Glass was mainly used for decorative purposes at first, but it has come a long way since then. Every home and office is going to contain glass in one form or another – lamps, televisions and mirrors are all nonfunctional without the material. With so many items made from glass, however, it makes one wonder what happens to these things when they are no longer useful? 7% of household waste is glass and not all of it gets recycled. In 2001, over 2.5 million tonnes of glass was land-filled. This is unfortunate, as glass can be recycled indefinitely – its simple structure is not damaged when reprocessed.

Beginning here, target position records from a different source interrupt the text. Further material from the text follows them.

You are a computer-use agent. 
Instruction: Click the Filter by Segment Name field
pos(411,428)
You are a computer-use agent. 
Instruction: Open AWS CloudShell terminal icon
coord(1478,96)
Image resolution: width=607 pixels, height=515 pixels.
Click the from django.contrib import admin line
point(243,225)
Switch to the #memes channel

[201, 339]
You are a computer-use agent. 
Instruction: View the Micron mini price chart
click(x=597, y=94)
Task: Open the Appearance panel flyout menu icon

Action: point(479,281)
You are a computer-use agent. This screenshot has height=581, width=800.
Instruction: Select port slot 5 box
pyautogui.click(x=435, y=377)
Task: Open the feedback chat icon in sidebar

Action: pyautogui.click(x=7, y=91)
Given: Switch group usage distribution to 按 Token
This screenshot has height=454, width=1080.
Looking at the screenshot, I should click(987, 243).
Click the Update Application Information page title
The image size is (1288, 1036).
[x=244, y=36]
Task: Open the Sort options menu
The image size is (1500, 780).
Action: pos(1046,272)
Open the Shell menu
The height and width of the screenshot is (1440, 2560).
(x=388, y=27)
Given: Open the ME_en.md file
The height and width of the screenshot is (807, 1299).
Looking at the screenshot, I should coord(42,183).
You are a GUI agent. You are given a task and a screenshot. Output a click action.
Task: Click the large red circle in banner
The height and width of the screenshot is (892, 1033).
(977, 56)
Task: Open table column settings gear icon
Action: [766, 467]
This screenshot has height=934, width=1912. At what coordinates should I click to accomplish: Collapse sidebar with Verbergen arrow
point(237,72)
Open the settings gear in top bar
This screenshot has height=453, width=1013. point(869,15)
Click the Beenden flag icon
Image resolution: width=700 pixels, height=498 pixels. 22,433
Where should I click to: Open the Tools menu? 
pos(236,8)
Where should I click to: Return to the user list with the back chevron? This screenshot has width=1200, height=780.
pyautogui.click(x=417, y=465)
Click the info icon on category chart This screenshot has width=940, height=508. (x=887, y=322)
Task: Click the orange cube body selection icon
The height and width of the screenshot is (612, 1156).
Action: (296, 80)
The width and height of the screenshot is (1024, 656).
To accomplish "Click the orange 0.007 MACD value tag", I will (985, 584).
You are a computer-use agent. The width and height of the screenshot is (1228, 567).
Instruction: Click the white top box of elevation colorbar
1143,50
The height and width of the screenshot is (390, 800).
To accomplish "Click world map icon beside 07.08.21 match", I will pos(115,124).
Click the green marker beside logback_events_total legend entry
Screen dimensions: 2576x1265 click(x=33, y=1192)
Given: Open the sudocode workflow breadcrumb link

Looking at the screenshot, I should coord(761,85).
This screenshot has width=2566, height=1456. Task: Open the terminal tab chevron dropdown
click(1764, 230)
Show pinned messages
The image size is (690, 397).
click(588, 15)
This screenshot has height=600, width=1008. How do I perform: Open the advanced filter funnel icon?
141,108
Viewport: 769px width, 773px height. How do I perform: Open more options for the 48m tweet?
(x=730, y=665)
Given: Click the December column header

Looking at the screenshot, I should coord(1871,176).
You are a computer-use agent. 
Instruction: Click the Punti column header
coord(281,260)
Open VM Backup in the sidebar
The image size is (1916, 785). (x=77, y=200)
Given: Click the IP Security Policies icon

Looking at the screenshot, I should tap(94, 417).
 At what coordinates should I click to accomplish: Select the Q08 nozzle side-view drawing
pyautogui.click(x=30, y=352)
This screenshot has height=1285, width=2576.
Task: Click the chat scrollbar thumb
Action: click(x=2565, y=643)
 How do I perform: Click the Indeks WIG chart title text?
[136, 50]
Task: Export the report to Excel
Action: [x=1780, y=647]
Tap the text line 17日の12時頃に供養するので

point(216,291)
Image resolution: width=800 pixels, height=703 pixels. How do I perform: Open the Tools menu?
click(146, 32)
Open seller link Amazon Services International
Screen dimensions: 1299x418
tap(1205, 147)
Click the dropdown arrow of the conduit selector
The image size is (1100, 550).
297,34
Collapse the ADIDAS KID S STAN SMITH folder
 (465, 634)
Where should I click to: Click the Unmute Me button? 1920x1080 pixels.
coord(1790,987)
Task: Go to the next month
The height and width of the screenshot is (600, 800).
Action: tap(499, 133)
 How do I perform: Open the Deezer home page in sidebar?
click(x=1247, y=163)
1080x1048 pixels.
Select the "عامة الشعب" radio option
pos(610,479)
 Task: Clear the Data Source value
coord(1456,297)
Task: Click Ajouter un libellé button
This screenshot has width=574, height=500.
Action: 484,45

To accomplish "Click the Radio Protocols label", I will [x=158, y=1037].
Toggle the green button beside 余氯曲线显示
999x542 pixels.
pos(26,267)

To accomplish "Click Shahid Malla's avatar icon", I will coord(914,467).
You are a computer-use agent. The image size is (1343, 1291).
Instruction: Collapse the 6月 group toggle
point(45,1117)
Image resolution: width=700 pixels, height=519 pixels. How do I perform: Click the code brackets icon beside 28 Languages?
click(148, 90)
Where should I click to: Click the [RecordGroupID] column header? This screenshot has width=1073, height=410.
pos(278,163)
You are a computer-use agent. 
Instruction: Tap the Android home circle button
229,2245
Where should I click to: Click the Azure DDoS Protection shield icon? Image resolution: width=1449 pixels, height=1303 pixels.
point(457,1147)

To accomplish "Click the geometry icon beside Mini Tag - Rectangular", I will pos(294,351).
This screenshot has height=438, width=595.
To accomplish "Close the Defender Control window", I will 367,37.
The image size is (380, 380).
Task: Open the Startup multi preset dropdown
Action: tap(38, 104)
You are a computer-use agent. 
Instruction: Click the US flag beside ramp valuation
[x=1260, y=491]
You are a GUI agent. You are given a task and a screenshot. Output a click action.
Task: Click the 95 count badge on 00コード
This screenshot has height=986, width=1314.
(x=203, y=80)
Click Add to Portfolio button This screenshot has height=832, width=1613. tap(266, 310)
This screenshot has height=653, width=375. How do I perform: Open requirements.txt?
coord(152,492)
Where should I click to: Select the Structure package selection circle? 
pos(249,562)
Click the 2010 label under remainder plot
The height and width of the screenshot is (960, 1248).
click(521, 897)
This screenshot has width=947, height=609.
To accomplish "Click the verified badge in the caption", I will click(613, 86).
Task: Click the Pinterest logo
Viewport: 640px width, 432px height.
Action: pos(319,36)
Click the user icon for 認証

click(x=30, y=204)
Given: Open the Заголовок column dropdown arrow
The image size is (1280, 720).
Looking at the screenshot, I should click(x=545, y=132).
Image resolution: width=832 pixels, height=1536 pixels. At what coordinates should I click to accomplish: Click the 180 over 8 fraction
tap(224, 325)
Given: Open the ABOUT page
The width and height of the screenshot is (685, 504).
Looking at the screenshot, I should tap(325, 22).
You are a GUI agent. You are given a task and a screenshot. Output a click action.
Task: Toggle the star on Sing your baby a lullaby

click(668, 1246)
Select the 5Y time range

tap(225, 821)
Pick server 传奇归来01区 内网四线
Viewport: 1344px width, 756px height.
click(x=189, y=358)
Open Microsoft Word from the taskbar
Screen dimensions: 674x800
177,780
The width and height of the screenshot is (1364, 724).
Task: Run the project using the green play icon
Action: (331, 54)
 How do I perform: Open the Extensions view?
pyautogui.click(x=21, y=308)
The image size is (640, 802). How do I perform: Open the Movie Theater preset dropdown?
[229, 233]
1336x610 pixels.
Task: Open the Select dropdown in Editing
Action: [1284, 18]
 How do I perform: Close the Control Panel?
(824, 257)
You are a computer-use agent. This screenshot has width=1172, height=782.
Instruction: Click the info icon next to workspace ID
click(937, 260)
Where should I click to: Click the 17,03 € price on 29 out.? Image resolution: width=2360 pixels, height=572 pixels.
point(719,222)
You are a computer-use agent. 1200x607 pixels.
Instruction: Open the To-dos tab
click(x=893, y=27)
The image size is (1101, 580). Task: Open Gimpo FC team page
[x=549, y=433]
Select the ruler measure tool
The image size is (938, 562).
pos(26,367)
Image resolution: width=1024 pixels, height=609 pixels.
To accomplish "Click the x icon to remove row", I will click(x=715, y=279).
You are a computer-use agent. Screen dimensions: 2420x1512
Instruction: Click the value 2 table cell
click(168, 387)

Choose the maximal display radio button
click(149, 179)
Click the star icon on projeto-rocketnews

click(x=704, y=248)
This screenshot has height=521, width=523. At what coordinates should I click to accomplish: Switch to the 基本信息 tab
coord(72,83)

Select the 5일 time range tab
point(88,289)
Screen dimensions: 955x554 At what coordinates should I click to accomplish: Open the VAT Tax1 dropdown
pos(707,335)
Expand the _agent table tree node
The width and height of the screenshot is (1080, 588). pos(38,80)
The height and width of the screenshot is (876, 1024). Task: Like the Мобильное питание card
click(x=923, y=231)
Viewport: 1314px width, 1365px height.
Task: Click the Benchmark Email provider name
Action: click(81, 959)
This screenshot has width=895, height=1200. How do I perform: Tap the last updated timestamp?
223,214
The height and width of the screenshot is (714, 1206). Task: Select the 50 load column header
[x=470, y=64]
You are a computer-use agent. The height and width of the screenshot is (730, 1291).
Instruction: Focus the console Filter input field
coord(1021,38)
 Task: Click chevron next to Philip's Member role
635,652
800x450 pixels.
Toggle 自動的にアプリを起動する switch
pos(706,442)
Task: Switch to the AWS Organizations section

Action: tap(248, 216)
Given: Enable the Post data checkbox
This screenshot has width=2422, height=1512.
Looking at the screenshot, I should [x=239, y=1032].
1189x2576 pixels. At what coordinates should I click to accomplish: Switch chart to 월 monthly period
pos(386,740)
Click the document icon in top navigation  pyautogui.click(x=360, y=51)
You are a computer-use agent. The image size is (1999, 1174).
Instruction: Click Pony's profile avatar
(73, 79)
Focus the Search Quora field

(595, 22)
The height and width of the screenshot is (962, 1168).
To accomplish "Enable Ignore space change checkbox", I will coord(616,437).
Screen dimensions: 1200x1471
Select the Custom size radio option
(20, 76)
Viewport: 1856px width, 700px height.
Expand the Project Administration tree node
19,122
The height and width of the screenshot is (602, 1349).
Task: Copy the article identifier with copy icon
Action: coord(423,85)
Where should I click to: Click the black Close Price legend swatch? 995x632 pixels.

Certain eco-friendly companies have invested in excess glass, taking advantage of its beauty and various functionalities. EnviroGLAS converts glass destined to be land-filled into gorgeous flooring, kitchen slabs and even incorporates the glass into landscapes.
“It was in 2002 that a glut of old glass bottles, mirrors and windows became the source for this chic green twist to the classic flooring concept. Publicity in July about the Texas city of Plano’s overabundance of crushed recycled glass inspired the creative solution of combining the multi-colored crystals with epoxy resin to create recycled glass Terrazzo.” (http://www.enviroglasproducts.com/about.asp)
Walking on floors designed by EnviroGLAS is a mesmerizing process, as bits of mirrors and colorful glass shimmer underneath your feet. There are dozens of colors to choose from and interested buyers can customize the mixture of glass to suit their taste. These color combinations are endless.
One concern is that these glass floors are fragile. This is definitely not the case. The website explains that “EnviroTRAZ recycled glass [and porcelain Terrazzo] will last the lifetime of your building, and most terrazzo floors last at least 40 years without needing refinishing. DFW Airport, Parkland Hospital, Dallas Baptist University and the City of Dallas’ Hensley Field Operations Center are four of the latest North Texas community landmarks to install this environmentally friendly flooring.”
Another benefit is that the seamless quality of the finished product is easy to keep clean. There are no nooks and crannies for mold or mildew to grow while the inert properties of the glass provide excellent air quality.
With maintenance costs almost nonexistent and endless pattern and color options – who wouldn’t want to walk on glass?